Als der Frühling kam, trat unerwartet Besserung ein. Mary hatte das Gefühl, als beseele neue Kraft ihren abgemagerten Körper. Sie nutzte jetzt mehr als früher die Zeit zu einem Spaziergang in der aufblühenden Natur – noch nie empfand sie sie so voller Wunder –, genoss die lauwarme Prärieluft und dankte ihrem Schöpfer. Schon aus diesem Grund wollte sie unbedingt in die Kirche.

Viele waren zum Gottesdienst erschienen; die meisten wussten von Mary Hofers Krankheit und sahen in ihr die gerechte Strafe für ihre begangene Tat, wenngleich jetzt der eine oder andere Mitleid mit ihr empfand.

Mary und Dave gingen die Reihen entlang und hofften, dass jemand rutschte und ihnen Platz bot.
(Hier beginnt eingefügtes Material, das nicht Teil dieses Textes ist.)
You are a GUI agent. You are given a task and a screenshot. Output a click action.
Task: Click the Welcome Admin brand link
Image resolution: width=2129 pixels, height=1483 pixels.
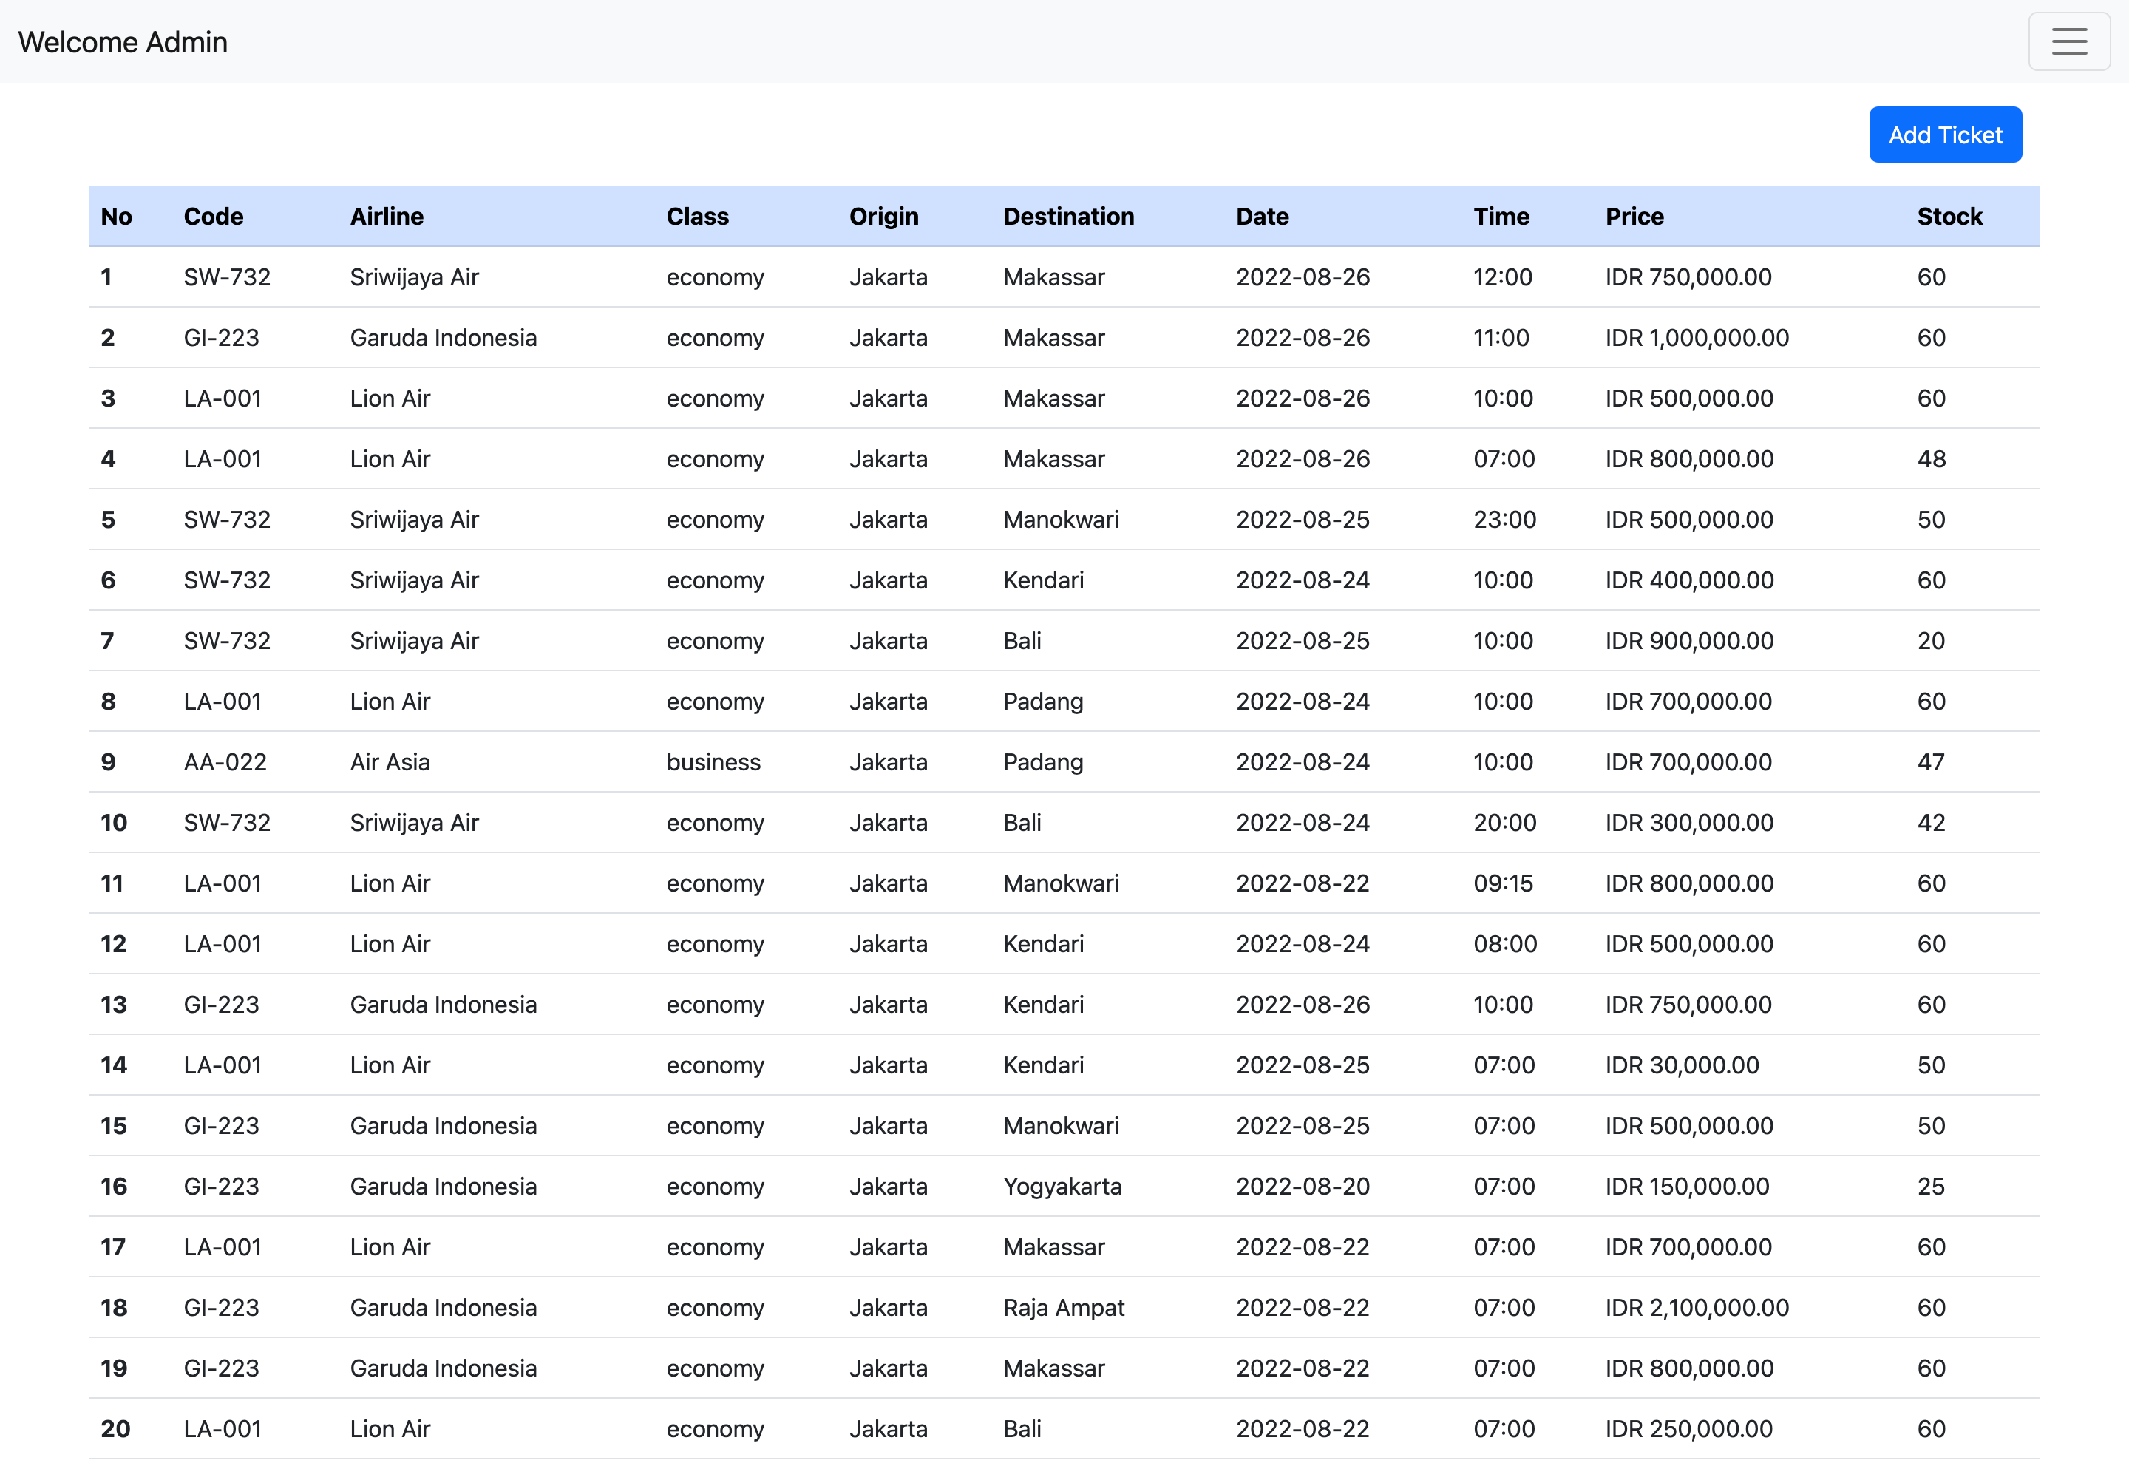point(122,43)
In der vordersten Reihe saß Mrs Clara Gardner, die Frau des Reverend. Ihr, die nur „die Sittenwächterin” genannt wurde, war es maßgeblich zuzuschreiben, wie die anderen Frauen Mary behandelten. Das Seltsame war, dass Mary ihr es nicht verübelte, wusste sie doch selbst, dass sie sich der Sünde schuldig gemacht hatte. Und als Frau eines Priesters hatte Mrs Gardner wohl auch die Pflicht, auf Sitte und Moral zu achten.

Neben Mrs Gardner war noch Platz frei, sie aber hob nur den Kopf und sah in kühler Abweisung weg.